Pressed the wrong button when I tried to edit the code example... here's the correct (simplified) example:
def handle_sigterm(*_: Any) -> None :
"""Shutdown gracefully."""
done_event = server.stop(30)
done_event.wait(30)
server = grpc.server(
futures.ThreadPoolExecutor(max_workers = options['max_workers']),
)
add_Servicer_to_server(service, server)
server.add_insecure_port(options['address'])
server.start()
signal(SIGTERM, handle_sigterm)
server.wait_for_termination()
I'm deploying my service through kubernetes, which stops pods by first sending a SIGTERM event, and, if the pod is still alive after a timeout, it kills it using SIGKILL.
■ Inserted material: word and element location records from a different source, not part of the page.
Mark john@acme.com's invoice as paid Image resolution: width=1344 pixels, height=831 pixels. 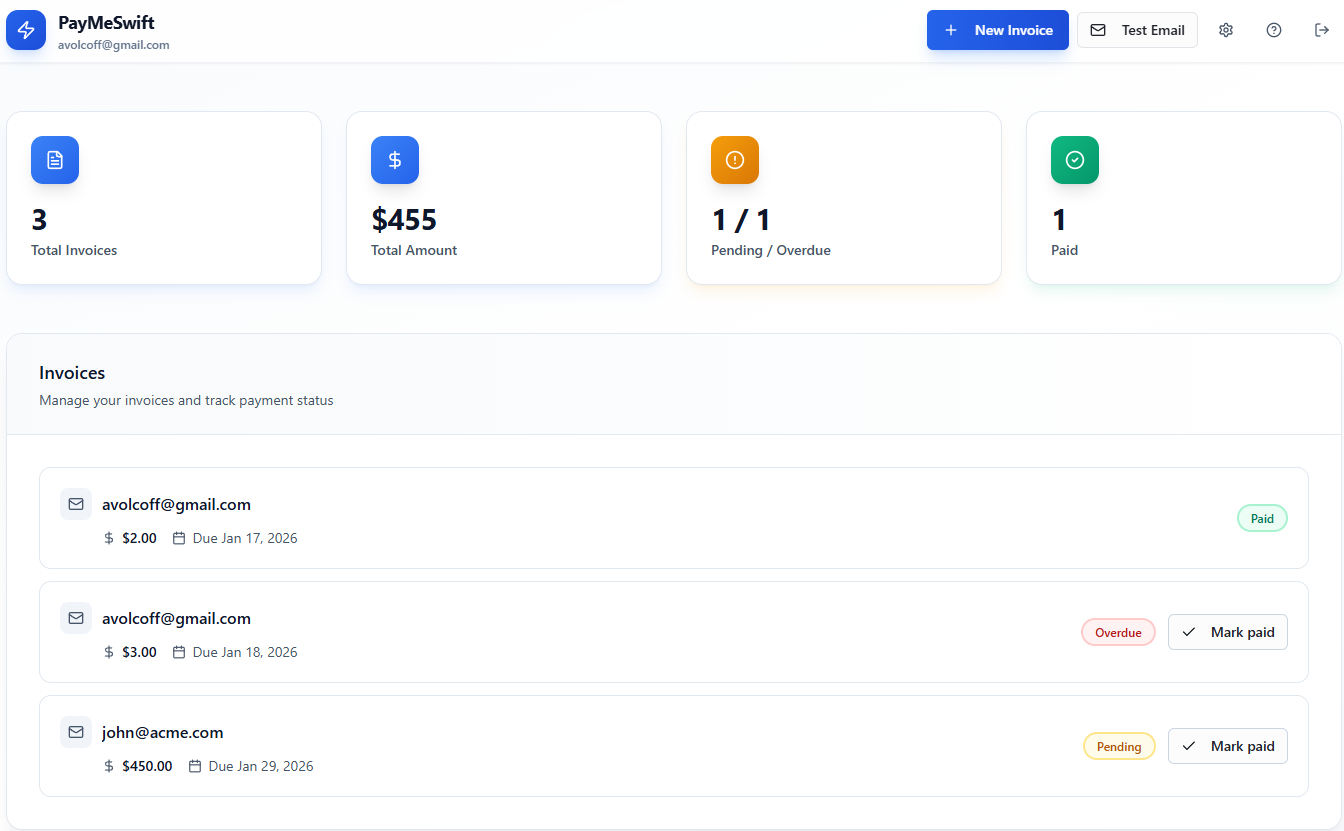pyautogui.click(x=1228, y=746)
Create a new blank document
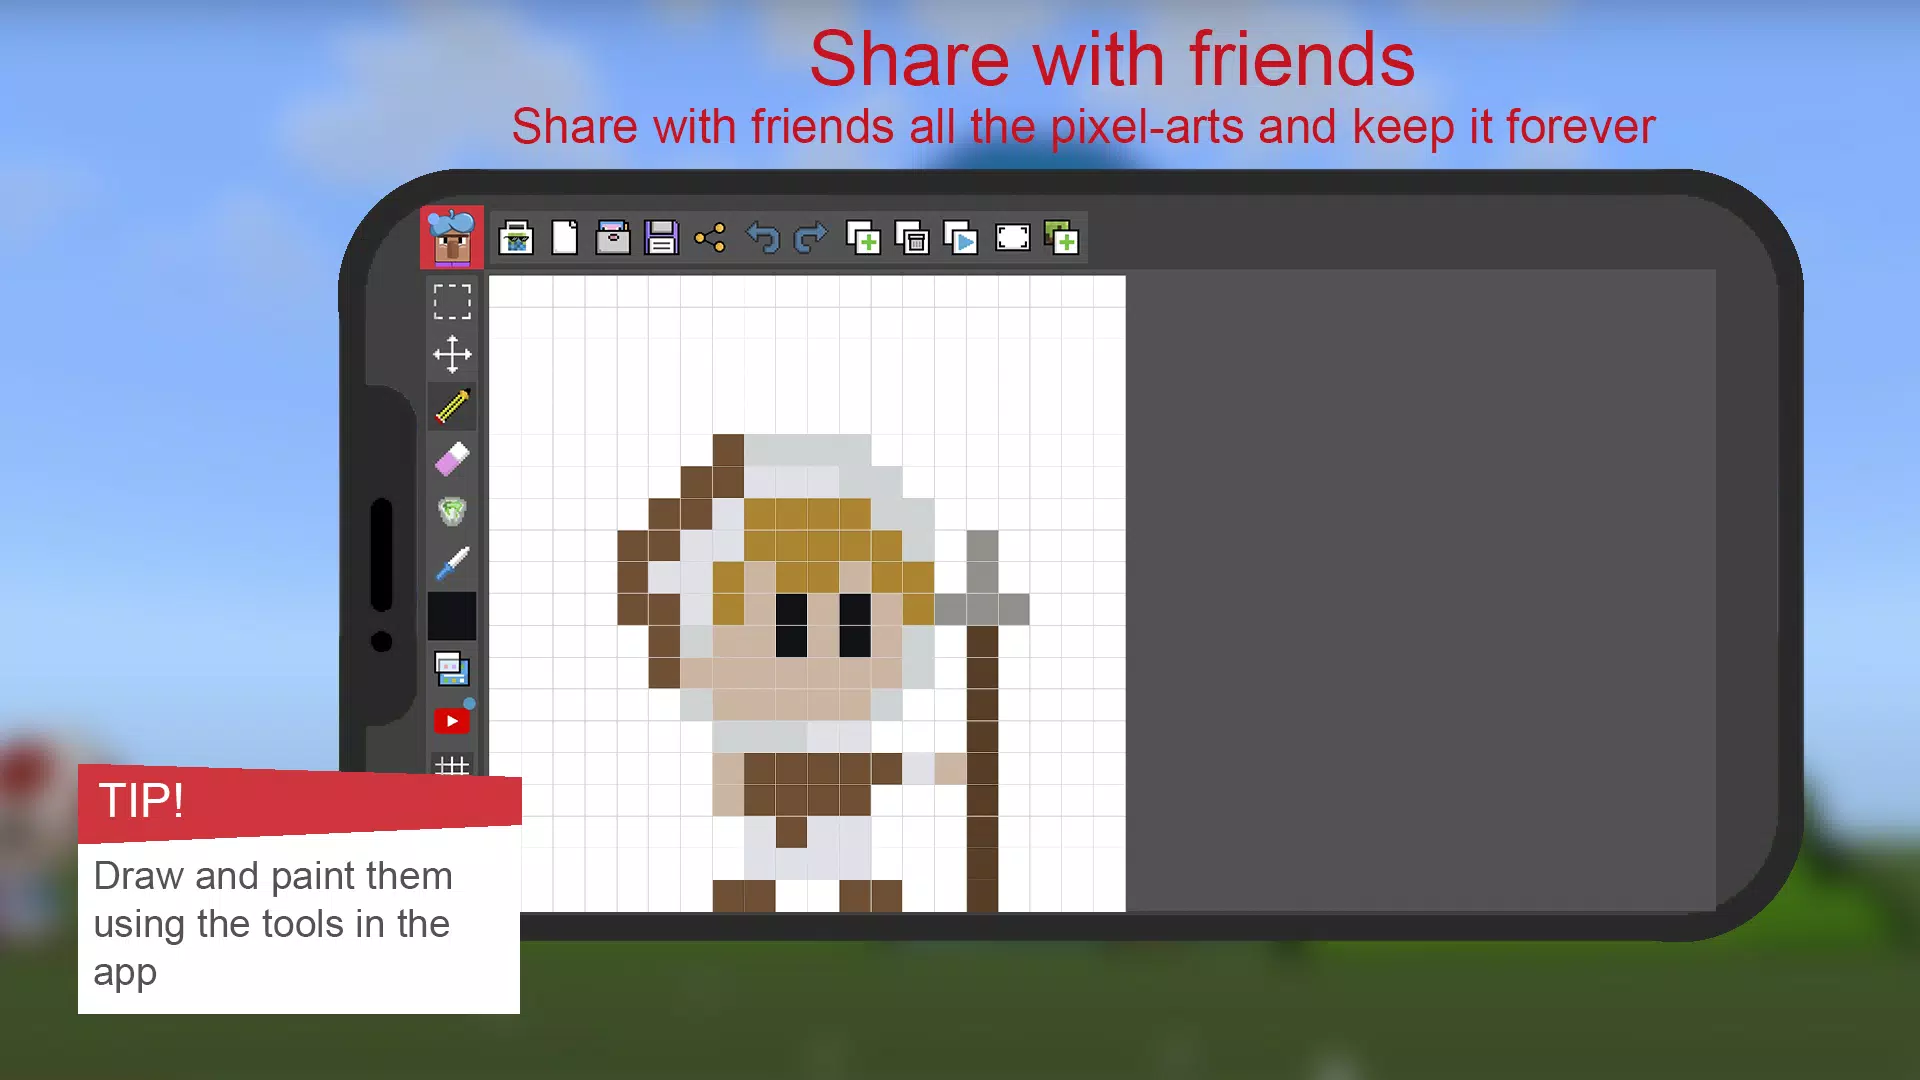This screenshot has width=1920, height=1080. [x=565, y=238]
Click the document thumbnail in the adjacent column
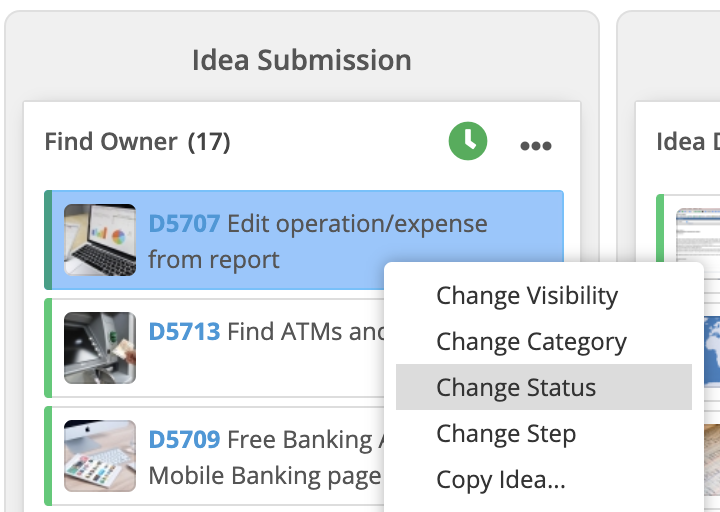Viewport: 720px width, 512px height. click(x=698, y=234)
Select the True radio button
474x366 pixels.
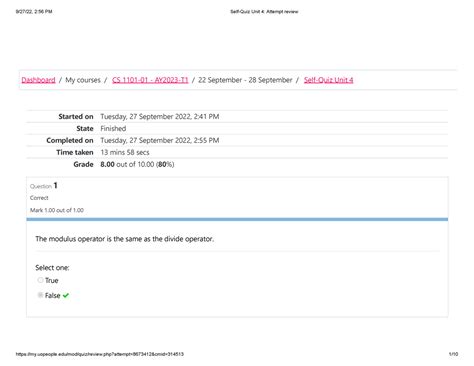tap(40, 280)

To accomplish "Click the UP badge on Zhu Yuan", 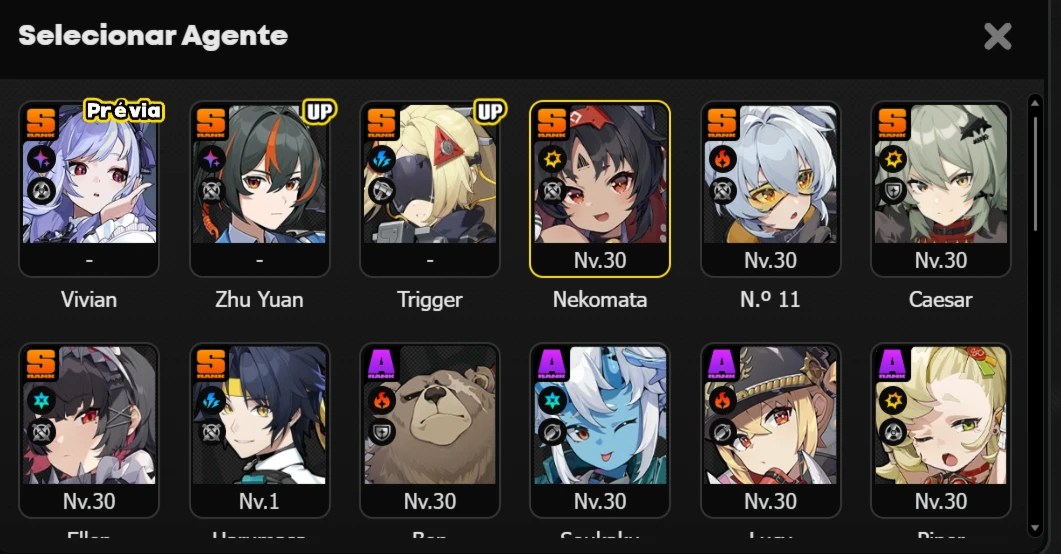I will (319, 111).
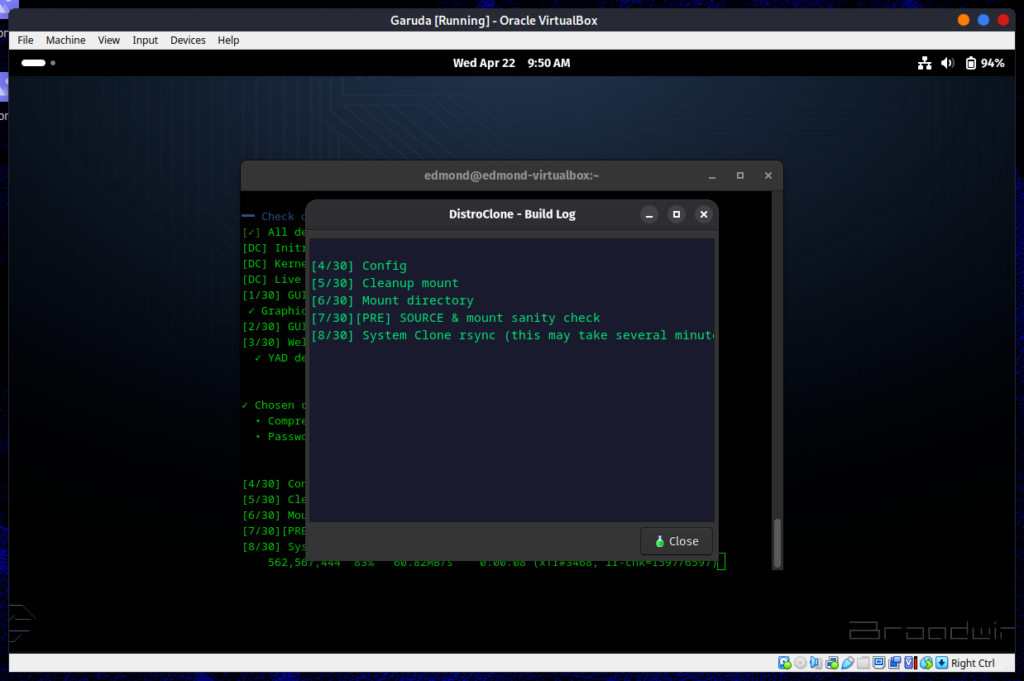Click the USB devices status icon

coord(846,662)
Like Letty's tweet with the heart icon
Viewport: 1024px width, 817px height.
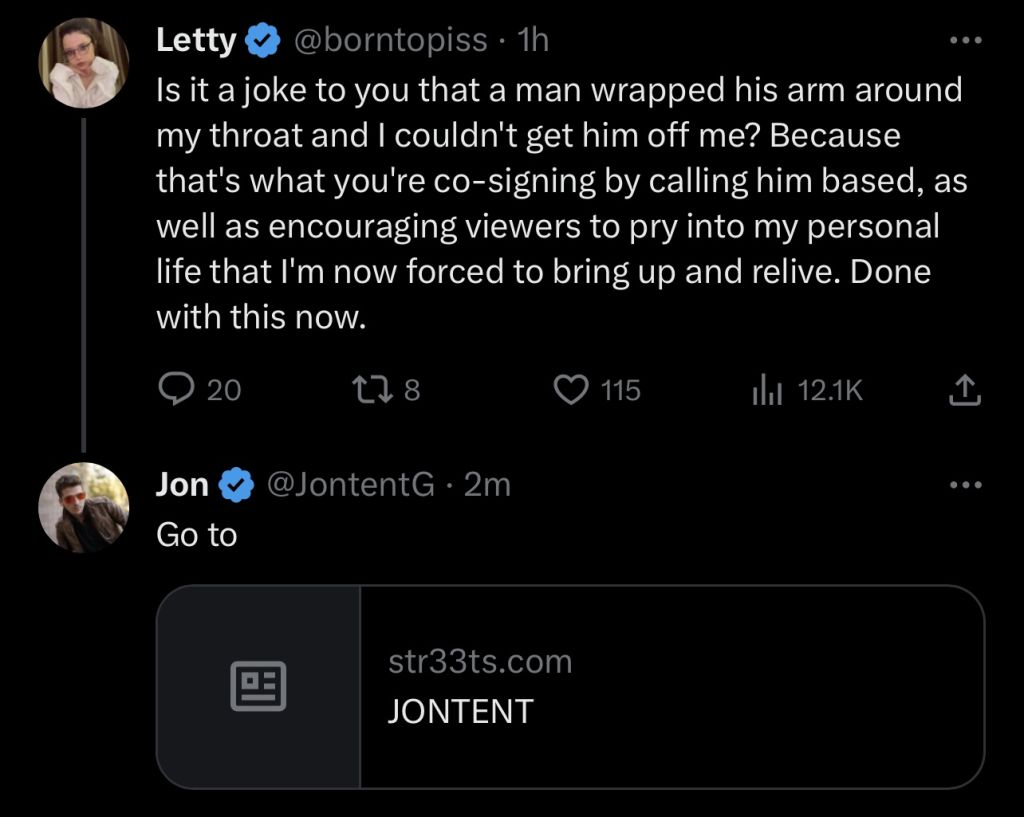pyautogui.click(x=572, y=389)
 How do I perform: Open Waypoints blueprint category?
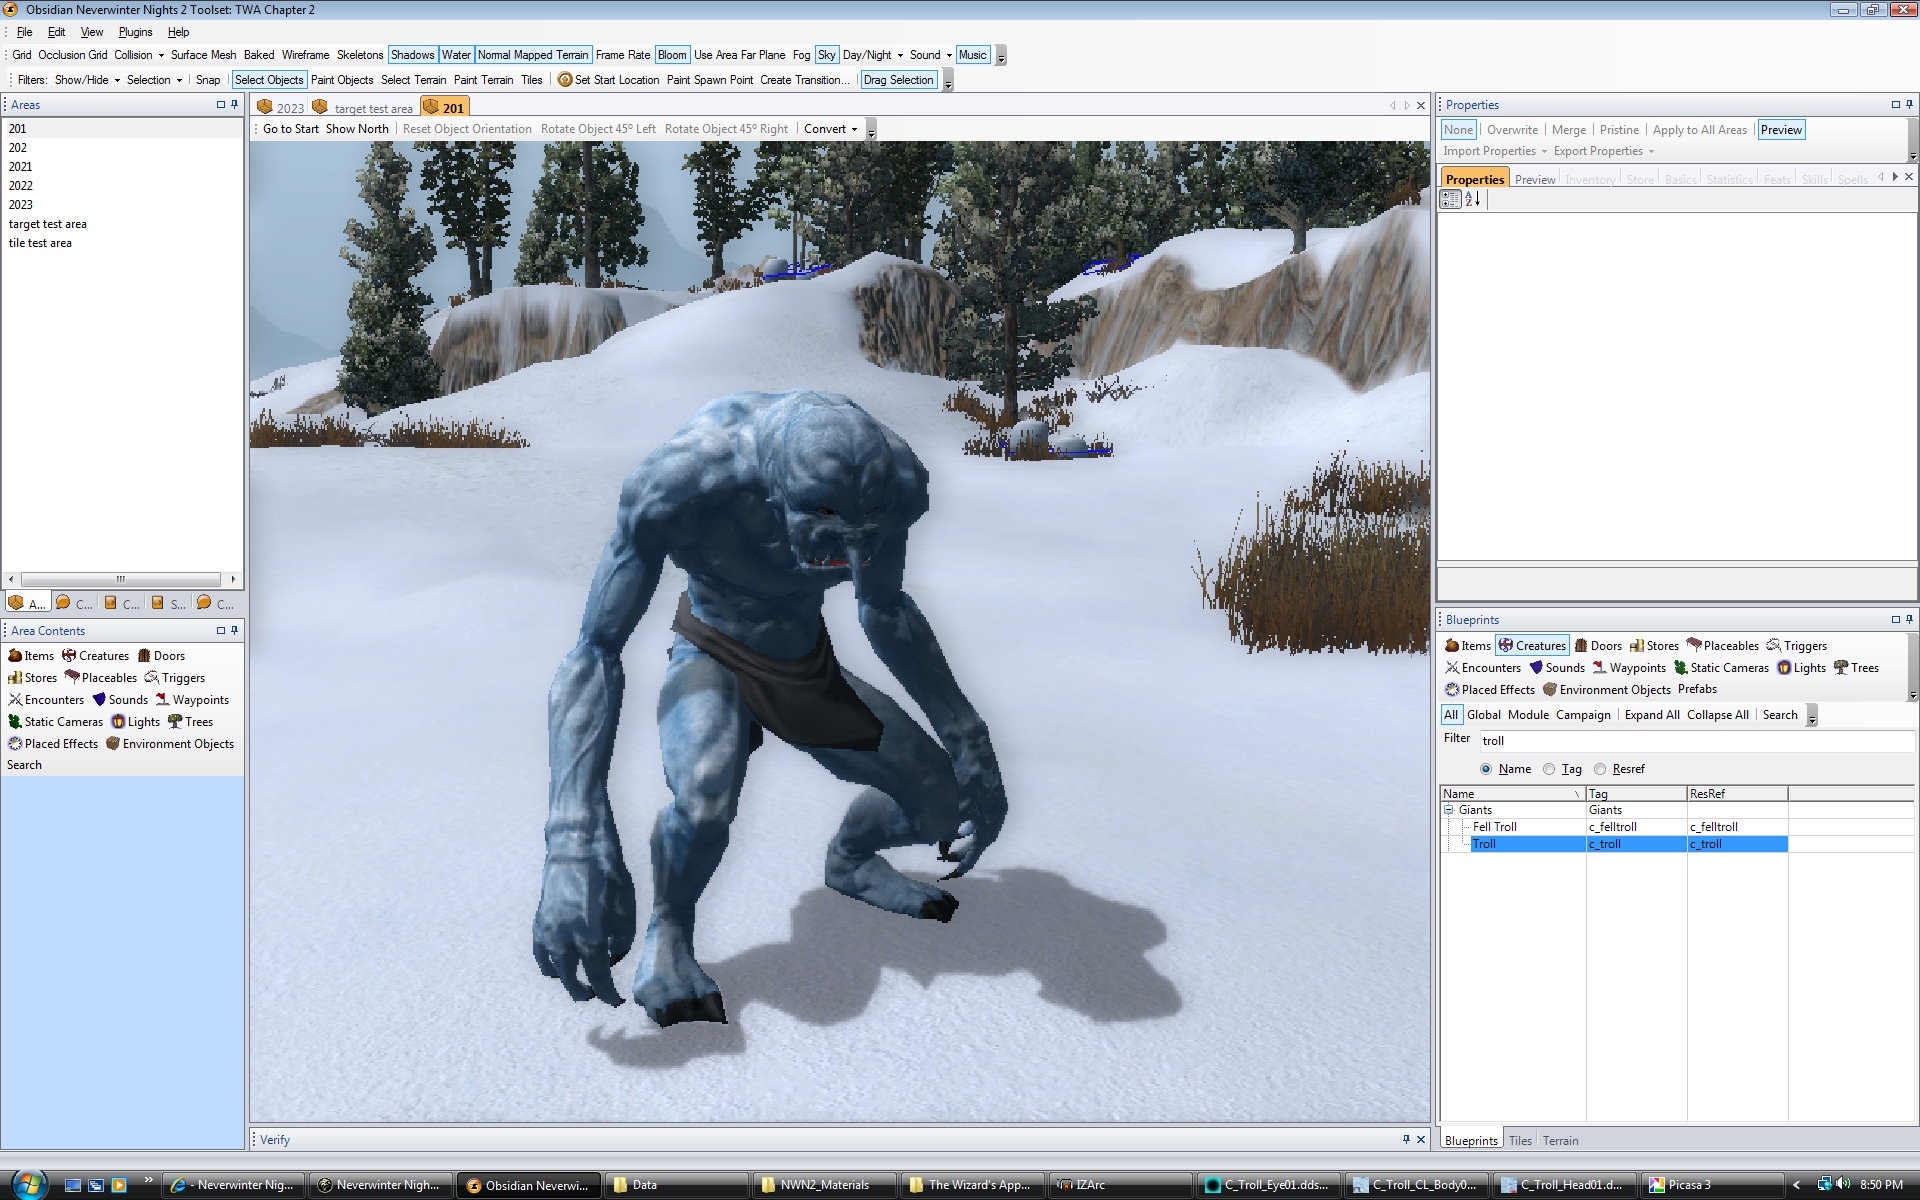[x=1628, y=668]
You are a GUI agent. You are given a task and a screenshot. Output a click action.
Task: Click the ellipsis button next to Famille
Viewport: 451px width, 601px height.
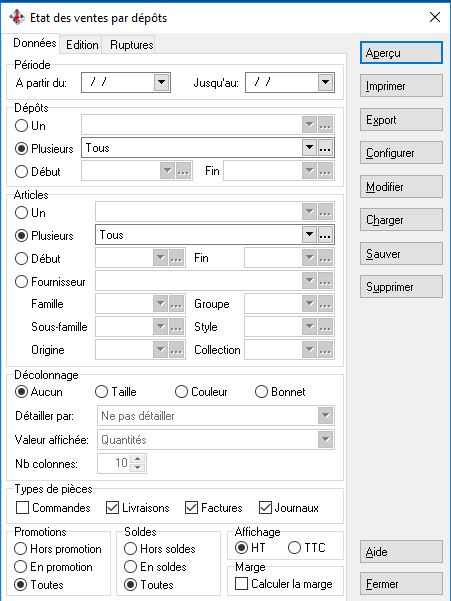click(176, 304)
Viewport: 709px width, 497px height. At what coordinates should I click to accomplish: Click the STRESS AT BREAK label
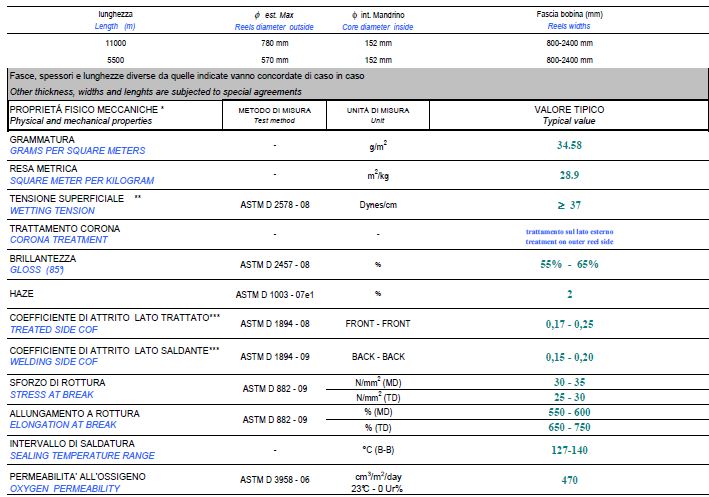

The behavior that I witness:
* the time it takes for the pod to terminate looks a lot like it's using the full 30s that kubernetes gives it = it ends up getting killed by SIGKILL
* the log for the stop of the service inside the SIGTERM handler never appears
So I think that one of following things might be happening here (that I can think of):
1. the handler never gets called because the process gets killed before it gets to handle it
2. the server takes so long to shut down, that kubernetes ends up killing it before it gets to logging the message
3. the shutdown event doesn't get set even after the server is done shutting down, causing kubernetes to kill it without logging the message
And for the long run: would it be possible to get something like wait_for_termination that is capable of handling graceful shutdown natively, without the developers having to add something on top of it?
Thanks for your help!